Zoning arguments between the village and the congregation regarding the temple's construction sparked an Ohio Supreme Court case which ruled in 1954 that the synagogue must be allowed to be built, as well as with issuing state building permits to the congregation. The temple's construction was finished in 1957 and the congregation's present home, the Fairmount Temple, was dedicated. In 1958, Rabbi Arthur Lelyveld, former national director of B'nai B'rith Hillel Foundation was hired.

== Later events ==
On April 13, 2023, a fire broke out on the roof of the building. Firefighters from eight neighboring cities responded. No one was injured and all the Torahs were safely removed from the sanctuary.

On June 18, 2024, the city of Beachwood agreed to purchase the Anshe Chesed Fairmount Temple for eight million dollars, following Anshe's Chessed's merger with Temple-Tifereth Israel, to become Congregation Mishkan Or.

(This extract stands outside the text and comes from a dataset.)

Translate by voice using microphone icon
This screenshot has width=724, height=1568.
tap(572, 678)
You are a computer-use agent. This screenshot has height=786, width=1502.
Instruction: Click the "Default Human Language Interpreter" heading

The final clergy team consisted of Senior Rabbi Robert A. Nosanchuk, Rabbi Joshua L. Caruso, Associate Rabbi Elle Muhlbaum, Cantor Vladimir Lapin, and Cantor Laureate Sarah Sager. All the active clergy members in mid-2024 became clergy at Congregation Mishkan Or.

== Notable members ==

- David Mark Berger, American-born Israeli Olympian who was killed during the Munich massacre at the 1972 Summer Olympics.
- Brad Goldberg, major league baseball pitcher, became bar mitzvah at Anshe Chesed Fairmount Temple.
- Howard Metzenbaum, the only Jewish Senator from Ohio.
- Rebecca Alison Meyer, a daughter of web designer and author Eric A. Meyer. The hex color #663399 was named "rebeccapurple" and added to the CSS color list in her memory.